From 171f90ce9f864f56313c6fc58ef57ed64efd1c1a Mon Sep 17 00:00:00 2001
From: Poulpe <claude@nowyouknow.fr>
Date: Sat, 16 May 2026 16:05:41 +0000
Subject: [PATCH] stage03b: trim videos per run + ours rough cut

LRV proxy (GoPro low-res 768x432 H.264) + ffmpeg -c copy keyframe-aligned.
Inputs: 02_runs.json + 03_video_index.json.
Outputs: per-run mp4 + ours_<gp>.mp4 chrono concat.
Tested on 20260505-Lepradet: 5 files + 2 ours (~11 GB total).
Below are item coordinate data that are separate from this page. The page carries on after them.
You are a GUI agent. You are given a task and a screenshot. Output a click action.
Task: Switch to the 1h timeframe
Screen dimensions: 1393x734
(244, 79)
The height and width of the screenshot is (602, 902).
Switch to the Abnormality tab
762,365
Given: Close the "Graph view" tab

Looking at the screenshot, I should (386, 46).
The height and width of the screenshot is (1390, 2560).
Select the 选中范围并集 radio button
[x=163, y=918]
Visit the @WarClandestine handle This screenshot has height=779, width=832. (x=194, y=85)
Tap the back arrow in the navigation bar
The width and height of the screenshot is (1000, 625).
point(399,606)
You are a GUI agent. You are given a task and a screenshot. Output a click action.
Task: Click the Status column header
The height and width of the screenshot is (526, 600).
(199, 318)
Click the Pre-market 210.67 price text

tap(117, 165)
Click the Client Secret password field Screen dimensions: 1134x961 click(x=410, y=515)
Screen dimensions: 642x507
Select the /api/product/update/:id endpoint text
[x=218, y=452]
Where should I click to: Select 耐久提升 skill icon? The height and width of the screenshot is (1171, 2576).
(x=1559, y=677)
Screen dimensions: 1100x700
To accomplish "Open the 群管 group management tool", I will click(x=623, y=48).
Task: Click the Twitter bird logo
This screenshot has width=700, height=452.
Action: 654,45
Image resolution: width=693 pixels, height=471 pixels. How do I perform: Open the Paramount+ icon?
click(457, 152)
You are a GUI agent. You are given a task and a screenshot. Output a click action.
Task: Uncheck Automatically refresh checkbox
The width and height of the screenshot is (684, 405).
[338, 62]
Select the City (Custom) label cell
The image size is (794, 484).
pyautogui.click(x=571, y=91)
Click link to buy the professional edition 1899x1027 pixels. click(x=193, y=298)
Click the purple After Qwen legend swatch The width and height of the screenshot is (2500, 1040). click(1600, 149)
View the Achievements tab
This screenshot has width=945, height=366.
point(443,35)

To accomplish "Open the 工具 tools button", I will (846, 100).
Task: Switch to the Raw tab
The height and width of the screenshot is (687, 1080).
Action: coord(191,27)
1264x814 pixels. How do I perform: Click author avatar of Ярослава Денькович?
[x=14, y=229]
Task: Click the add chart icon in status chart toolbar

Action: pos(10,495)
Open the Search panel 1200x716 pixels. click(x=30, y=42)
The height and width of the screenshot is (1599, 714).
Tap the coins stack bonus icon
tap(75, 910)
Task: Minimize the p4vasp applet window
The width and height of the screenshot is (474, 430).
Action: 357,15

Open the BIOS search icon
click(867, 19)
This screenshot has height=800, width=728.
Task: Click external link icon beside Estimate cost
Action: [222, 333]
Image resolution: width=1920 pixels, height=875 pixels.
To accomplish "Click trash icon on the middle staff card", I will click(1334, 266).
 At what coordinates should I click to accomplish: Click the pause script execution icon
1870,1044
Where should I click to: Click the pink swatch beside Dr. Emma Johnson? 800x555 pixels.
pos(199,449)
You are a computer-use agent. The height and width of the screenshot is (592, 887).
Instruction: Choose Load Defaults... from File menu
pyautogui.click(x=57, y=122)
Co-Authored-By: Claude Opus 4.7 <noreply@anthropic.com>
---
 pipeline/stages/03b_trim_runs.py | 228 +++++++++++++++++++++++++++++++
 1 file changed, 228 insertions(+)
 create mode 100755 pipeline/stages/03b_trim_runs.py
diff --git a/pipeline/stages/03b_trim_runs.py b/pipeline/stages/03b_trim_runs.py
new file mode 100755
index 0000000..8765740
--- /dev/null
+++ b/pipeline/stages/03b_trim_runs.py
@@ -0,0 +1,228 @@
+#!/usr/bin/env python3
+"""Stage 03b - Trim videos per run (LRV proxies + -c copy, fast).
+
+Inputs:
+  data/<MISSION>/02_runs.json
+  data/<MISSION>/03_video_index.json
+
+Strategy:
+  - Use GoPro LRV proxy files (768x432 H.264 ~720 kbps) instead of 4K HEVC originals.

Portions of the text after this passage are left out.